Even the recently battered REITs and Homebuilders have turned around, though have lost ground in relative strength to the broader market.

Banks continue to appear fragile, while caught in a bearish head-and-shoulder pattern.

Individual stocks breaking out are sticking – so far. As intermediate-term breakout buyers, this is what we want to see.

We take things week by week.

As traders, it is very important to have a clear understanding of the time frame we trade in.

We can simultaneously respect and reject market mavens Warren Buffet and Bill Gross, who have bearish thoughts on the U.S. equity market, because our time frame is different than theirs.

Buffett and Gross base their strategy on fundamentals, while ours are primarily on technicals.

Buffett is a value player, Gross a bond strategist, but we’re growth stock players.

Our goal is to measure market strength on a week by week time frame, and take advantage of explosive growth stocks. When the climate for buyers turns bad, we’ll stop and hold our money.

Buffett and Gross may very well be right at some point, there very well may be trouble waiting to happen.

In the meantime, we’re happy with what we have.

There is no reason why we all can’t make money. But it’s impossible for us to make it at the same time.

Technically speaking:

The Dow Industrial Average ($INDU), +2.21%, sparked up for the week and is poised to take out its bearish right shoulder, which would be very bullish. The S&P 500 ($SPX), +1.93%, closed just shy of yearly highs. Nasdaq ($COMPQ), +1.61%, is trading above all its major moving averages. Russell 2000 ($RUT), +2.22%, is trading above all its major moving averages.

Volume indications: Overall volume was higher, with the Nasdaq making three accumulation days, and the S&P 500 and Dow making two accumulation days a piece, we have solid indication of institutional players in buy mode.

New Highs – New Lows: We had another strong week of upside sponsorship, though the ratio did not take out last week’s high, which gives bearish divergence on the week.

The Advance/Decline Line: There is bearish divergence evident in this week’s action.

Investors Intelligence: Continues to show more than half of money mangers as bullish.

Key chart action for the week:

Charts courtesy of

The 20+-year Note Holdr (TLT) posted a loss for the week, though remains within its upward trending channel.

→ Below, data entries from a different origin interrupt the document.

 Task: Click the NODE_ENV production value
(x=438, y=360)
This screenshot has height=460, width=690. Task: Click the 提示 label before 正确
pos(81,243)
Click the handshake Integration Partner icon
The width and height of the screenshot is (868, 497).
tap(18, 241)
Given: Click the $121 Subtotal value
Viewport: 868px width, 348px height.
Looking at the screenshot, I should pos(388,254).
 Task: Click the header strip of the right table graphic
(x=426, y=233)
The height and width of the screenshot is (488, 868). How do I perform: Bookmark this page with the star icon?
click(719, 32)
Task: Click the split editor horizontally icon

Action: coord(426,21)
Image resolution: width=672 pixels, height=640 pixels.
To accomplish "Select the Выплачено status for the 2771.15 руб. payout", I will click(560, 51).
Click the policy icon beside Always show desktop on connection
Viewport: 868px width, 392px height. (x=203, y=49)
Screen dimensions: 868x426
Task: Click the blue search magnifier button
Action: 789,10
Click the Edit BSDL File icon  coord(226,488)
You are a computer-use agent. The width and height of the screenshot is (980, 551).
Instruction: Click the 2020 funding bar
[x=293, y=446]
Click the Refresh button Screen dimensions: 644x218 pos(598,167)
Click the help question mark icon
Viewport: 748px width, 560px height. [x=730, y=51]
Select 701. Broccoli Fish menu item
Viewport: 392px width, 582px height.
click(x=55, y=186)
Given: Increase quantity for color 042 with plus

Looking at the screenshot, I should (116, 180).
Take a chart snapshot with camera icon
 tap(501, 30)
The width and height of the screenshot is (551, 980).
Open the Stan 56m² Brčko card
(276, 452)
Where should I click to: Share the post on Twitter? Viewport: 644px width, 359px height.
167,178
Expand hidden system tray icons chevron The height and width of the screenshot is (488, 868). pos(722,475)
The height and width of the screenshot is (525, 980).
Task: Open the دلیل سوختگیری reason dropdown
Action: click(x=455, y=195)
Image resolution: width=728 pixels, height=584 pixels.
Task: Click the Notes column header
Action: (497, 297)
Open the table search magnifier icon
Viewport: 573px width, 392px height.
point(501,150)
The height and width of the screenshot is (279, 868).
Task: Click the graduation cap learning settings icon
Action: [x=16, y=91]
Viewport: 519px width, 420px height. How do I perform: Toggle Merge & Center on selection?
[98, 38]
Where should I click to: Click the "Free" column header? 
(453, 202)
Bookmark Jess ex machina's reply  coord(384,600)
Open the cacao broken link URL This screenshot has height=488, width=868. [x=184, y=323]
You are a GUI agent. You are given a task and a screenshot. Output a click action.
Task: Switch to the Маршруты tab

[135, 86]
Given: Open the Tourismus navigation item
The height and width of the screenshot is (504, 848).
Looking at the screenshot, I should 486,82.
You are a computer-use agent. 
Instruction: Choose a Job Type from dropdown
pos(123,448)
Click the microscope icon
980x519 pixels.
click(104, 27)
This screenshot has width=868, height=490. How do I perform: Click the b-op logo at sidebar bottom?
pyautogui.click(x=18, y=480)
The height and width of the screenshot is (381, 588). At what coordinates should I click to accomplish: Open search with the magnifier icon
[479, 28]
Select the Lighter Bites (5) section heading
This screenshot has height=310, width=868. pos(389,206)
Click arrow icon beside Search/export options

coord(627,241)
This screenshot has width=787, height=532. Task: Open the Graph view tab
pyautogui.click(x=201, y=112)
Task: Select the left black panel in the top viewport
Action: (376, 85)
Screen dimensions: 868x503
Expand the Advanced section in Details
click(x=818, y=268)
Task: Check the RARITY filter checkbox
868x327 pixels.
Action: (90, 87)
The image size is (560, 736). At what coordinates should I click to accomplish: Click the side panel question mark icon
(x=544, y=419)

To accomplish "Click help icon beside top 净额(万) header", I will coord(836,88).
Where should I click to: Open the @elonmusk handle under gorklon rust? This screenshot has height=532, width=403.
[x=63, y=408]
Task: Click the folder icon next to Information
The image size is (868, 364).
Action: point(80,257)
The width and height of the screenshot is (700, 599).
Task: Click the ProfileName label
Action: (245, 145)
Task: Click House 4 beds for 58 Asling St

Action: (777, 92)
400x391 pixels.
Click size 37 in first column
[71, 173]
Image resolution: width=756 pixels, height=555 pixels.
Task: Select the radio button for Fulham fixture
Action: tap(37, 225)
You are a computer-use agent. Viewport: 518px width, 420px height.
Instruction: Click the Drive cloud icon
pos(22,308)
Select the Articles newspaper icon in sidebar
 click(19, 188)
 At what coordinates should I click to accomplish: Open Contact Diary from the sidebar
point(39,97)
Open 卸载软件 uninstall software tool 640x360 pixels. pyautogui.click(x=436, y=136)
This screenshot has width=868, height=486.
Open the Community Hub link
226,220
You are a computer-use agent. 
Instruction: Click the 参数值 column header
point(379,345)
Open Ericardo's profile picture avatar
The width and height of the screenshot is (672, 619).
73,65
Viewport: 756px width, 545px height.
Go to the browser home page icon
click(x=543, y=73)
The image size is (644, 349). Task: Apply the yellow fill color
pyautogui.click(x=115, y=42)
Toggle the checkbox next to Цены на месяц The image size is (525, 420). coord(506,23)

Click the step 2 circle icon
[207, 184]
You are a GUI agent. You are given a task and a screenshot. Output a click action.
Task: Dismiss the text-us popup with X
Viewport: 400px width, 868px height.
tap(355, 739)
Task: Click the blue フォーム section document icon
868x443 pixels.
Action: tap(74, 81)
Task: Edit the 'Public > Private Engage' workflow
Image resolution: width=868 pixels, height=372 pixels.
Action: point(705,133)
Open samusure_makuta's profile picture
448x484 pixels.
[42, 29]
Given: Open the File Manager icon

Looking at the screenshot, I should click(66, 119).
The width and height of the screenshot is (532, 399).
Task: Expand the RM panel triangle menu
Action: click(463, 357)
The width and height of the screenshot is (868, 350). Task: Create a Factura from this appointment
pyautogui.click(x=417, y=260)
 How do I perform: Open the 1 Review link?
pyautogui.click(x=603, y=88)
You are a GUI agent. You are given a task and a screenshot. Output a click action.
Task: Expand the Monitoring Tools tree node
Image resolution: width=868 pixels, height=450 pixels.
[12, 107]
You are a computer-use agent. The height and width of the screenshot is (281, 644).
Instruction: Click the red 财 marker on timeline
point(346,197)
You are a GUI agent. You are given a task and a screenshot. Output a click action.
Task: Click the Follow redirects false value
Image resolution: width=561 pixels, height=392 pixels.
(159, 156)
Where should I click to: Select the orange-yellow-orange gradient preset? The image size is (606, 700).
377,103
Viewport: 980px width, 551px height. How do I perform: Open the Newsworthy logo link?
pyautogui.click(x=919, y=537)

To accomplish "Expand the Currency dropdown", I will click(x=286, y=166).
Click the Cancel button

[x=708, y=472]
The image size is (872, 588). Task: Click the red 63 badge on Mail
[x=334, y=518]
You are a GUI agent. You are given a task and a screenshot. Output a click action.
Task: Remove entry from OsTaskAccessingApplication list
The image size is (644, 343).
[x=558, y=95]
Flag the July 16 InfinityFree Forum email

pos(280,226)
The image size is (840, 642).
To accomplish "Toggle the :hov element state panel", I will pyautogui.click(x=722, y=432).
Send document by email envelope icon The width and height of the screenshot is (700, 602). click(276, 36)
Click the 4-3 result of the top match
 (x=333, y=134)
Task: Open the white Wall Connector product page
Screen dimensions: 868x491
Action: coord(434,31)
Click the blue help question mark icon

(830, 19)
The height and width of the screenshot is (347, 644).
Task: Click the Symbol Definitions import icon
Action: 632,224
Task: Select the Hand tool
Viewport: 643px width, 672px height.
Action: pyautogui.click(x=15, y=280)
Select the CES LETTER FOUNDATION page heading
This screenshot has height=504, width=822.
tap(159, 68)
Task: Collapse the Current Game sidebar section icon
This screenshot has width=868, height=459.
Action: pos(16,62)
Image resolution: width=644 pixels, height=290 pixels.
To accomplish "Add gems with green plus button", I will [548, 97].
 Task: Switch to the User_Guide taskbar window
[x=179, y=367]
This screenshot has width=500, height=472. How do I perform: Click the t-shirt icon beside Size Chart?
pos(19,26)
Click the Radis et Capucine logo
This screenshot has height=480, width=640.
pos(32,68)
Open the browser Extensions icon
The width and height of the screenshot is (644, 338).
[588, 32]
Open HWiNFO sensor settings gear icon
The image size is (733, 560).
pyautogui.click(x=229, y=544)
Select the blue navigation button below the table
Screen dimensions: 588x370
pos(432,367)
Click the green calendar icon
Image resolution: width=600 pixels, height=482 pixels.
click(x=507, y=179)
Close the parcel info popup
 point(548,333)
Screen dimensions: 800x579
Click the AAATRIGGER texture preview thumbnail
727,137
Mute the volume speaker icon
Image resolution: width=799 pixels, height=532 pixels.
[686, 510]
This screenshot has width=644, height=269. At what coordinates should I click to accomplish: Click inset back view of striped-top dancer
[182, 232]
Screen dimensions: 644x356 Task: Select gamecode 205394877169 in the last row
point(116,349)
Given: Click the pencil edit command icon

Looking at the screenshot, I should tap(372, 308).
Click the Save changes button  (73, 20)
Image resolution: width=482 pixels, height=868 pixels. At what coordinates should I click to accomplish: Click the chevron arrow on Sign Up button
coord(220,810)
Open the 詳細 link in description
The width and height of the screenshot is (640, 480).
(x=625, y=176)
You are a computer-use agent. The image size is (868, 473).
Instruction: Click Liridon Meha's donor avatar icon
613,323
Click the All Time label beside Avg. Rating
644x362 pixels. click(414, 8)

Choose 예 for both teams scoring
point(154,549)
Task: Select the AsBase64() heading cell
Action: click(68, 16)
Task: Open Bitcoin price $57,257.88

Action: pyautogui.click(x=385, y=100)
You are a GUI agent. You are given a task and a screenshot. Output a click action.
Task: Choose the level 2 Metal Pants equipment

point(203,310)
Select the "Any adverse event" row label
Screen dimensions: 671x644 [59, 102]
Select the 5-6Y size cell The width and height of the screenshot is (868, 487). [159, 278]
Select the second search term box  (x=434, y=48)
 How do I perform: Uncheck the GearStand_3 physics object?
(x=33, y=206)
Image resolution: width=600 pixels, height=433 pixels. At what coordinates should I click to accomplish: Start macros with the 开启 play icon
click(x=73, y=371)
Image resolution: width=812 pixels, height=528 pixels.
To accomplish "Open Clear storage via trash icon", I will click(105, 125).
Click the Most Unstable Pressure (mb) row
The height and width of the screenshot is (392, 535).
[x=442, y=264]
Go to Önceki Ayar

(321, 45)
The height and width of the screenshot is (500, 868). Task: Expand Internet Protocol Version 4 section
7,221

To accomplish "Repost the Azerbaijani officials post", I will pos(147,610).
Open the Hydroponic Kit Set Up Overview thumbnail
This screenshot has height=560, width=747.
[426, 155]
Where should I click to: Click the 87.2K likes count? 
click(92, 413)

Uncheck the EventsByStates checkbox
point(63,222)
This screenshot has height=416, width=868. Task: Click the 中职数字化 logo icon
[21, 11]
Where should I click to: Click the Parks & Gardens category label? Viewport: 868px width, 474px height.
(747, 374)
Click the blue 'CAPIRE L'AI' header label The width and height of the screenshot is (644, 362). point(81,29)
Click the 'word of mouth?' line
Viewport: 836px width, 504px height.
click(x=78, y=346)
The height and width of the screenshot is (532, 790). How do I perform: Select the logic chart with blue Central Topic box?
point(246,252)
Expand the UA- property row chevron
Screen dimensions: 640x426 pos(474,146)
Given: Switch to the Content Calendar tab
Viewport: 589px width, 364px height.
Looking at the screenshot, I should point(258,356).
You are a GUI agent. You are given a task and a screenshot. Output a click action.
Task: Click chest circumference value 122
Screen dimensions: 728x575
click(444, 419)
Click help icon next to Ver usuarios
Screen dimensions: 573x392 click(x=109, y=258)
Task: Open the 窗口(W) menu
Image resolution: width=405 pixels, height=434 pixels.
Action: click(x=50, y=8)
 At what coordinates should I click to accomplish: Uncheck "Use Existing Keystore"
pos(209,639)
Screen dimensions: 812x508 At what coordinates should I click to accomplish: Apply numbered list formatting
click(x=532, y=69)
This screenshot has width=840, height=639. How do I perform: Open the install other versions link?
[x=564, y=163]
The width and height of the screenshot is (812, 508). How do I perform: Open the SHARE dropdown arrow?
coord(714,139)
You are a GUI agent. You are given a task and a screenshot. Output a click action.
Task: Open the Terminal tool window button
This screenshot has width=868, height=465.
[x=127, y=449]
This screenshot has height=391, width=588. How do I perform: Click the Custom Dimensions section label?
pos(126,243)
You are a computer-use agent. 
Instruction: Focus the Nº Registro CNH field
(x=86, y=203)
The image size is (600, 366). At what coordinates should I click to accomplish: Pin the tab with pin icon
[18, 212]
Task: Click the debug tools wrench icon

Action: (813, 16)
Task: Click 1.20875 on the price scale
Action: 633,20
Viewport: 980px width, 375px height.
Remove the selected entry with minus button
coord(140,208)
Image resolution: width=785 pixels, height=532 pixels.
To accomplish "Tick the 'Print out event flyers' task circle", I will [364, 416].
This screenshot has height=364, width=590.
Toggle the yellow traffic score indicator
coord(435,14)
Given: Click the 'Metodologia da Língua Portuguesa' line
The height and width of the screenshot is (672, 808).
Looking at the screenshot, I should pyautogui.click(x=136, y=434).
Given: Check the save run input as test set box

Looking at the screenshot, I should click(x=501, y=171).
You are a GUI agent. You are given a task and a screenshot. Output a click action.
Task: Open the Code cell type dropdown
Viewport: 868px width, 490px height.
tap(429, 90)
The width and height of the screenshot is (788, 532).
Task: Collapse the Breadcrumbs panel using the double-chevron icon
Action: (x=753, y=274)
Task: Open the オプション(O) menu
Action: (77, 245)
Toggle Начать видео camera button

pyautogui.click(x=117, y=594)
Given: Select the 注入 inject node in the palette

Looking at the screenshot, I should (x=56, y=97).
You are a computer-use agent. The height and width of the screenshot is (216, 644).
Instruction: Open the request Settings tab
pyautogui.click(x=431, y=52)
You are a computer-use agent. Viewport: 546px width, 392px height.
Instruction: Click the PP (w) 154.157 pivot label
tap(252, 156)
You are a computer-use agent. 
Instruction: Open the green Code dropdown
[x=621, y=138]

The U.S. Dollar Index ($USD) rose slightly for the week, though has been trend down for two months.

The Gold Miners Index ($XAU) pushed higher for the week. The miners index is in the process of forming a base, while the commodity gold is showing a more bullish technical structure as it consolidates under its highs. Typically the miners lead the commodity.

The Dow Jones AIG Commodity Index ($DJAIG) pulled back after breaking out last week.

Consumer Cyclicals ($CYC) remain technically weaker than its counter part, Consumer Staples ($CMR), which is just under its yearly highs and is poised to breakout.

Technology ($DJUSTC) is poised to breakout of a two year base to new highs.

The Semiconductor Index ($SOX) are trend up, though face significant resistance at the 500 level.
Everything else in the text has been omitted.